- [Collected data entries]

>>>

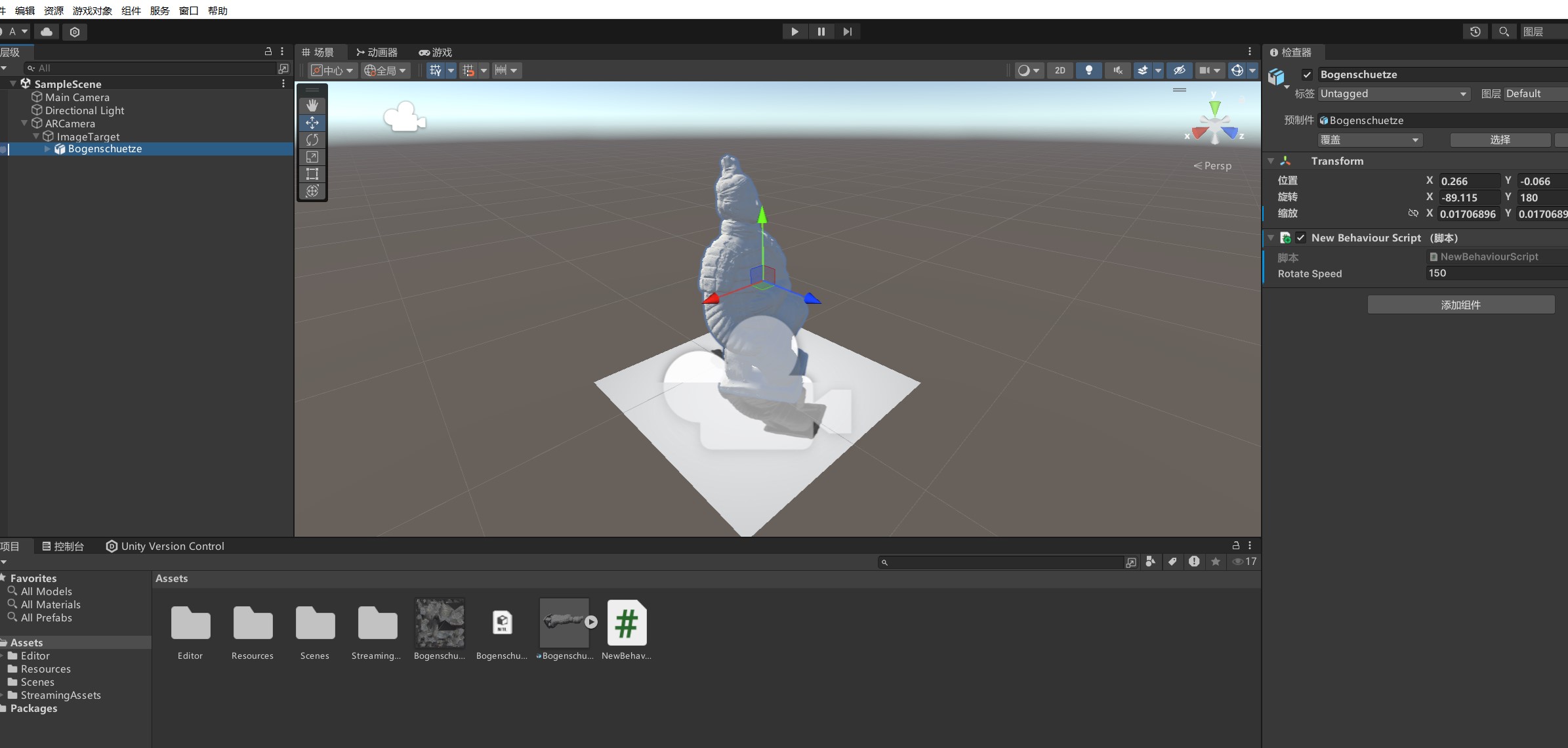Toggle 2D scene view mode
The width and height of the screenshot is (1568, 748).
tap(1060, 70)
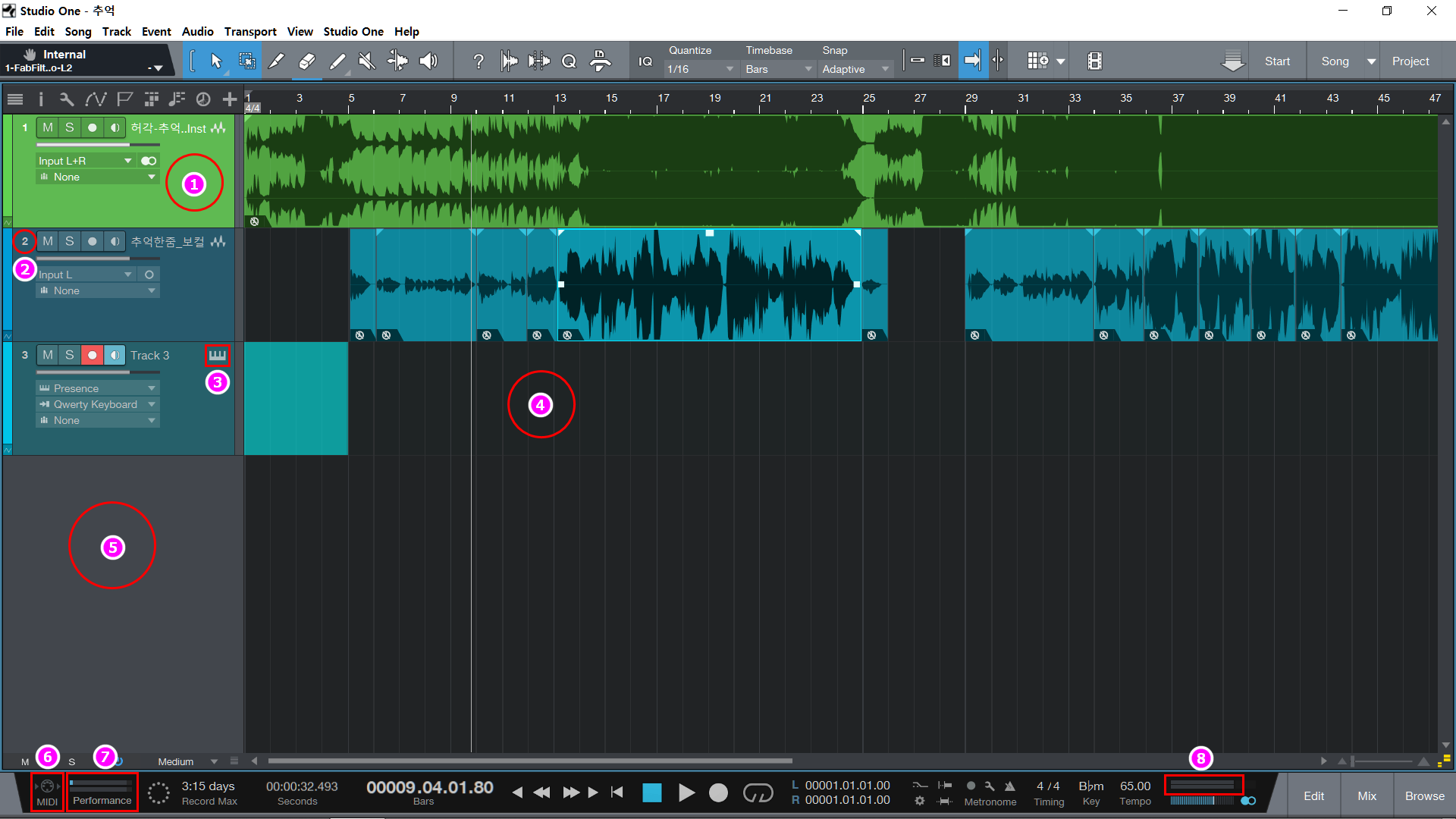Screen dimensions: 1456x819
Task: Select the Arrow tool in toolbar
Action: pos(216,61)
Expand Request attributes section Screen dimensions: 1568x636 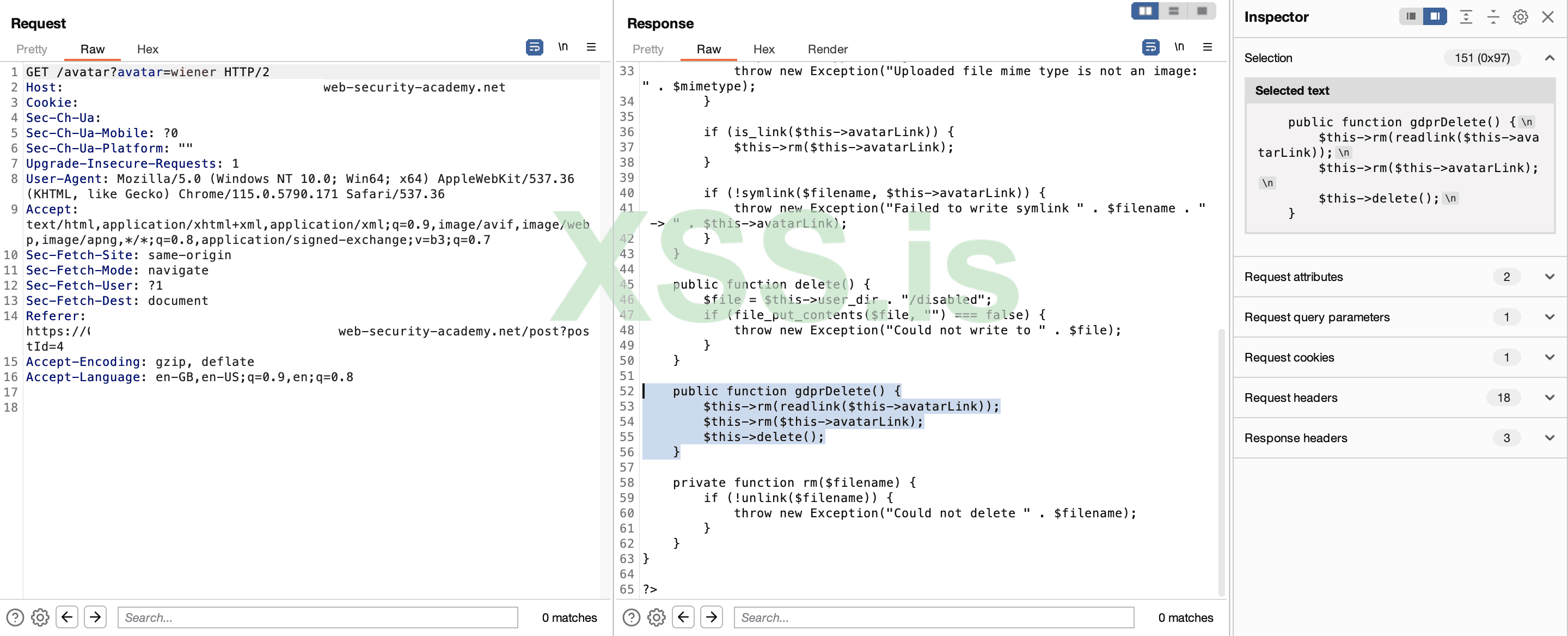pyautogui.click(x=1549, y=277)
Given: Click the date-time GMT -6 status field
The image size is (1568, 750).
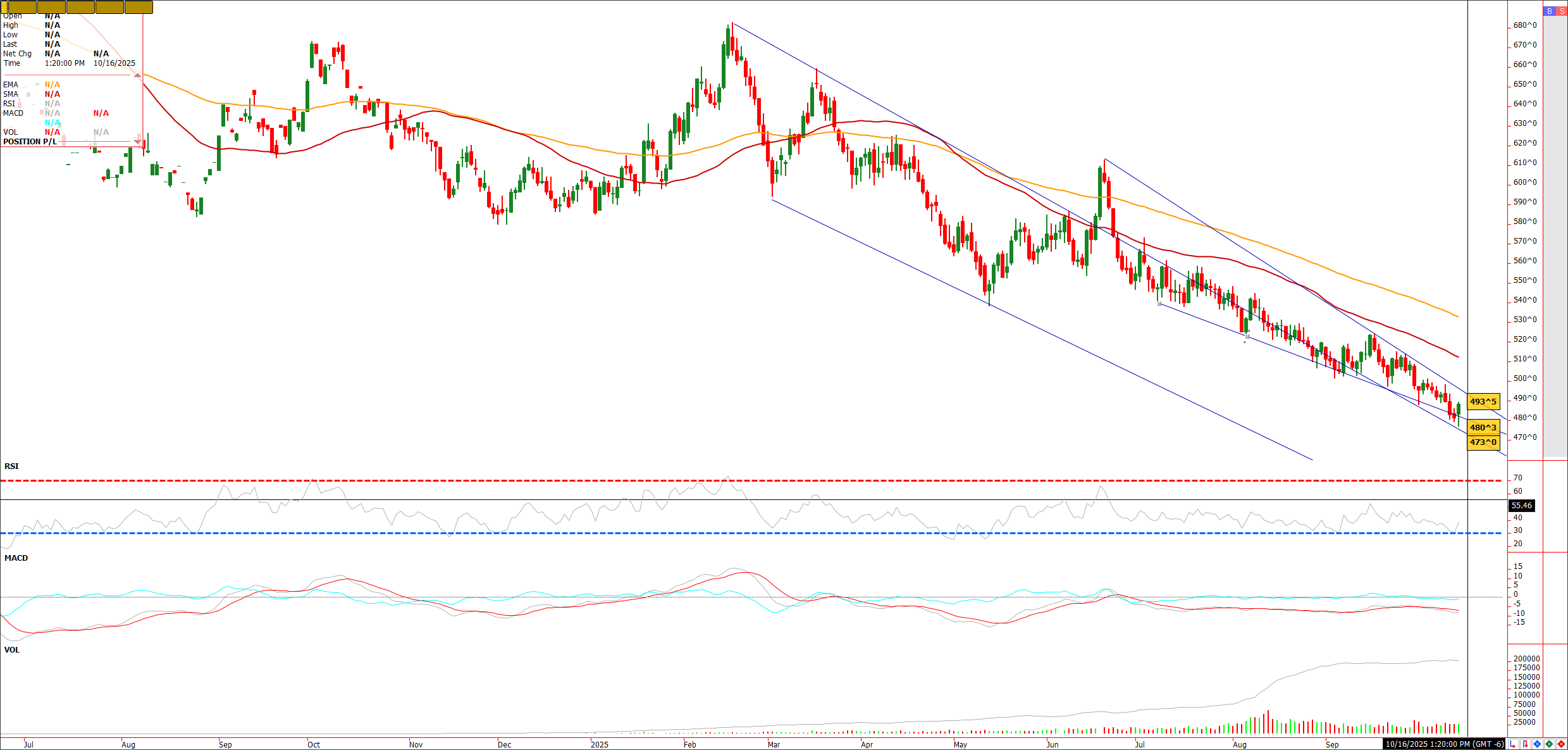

<<<

- [Aim of the task] Without any pictures, reproduce exactly the lines from the line that contains "Given: Click the" to the end of the entries above, both ends included.

- [Response]
Given: Click the date-time GMT -6 status field
The image size is (1568, 750).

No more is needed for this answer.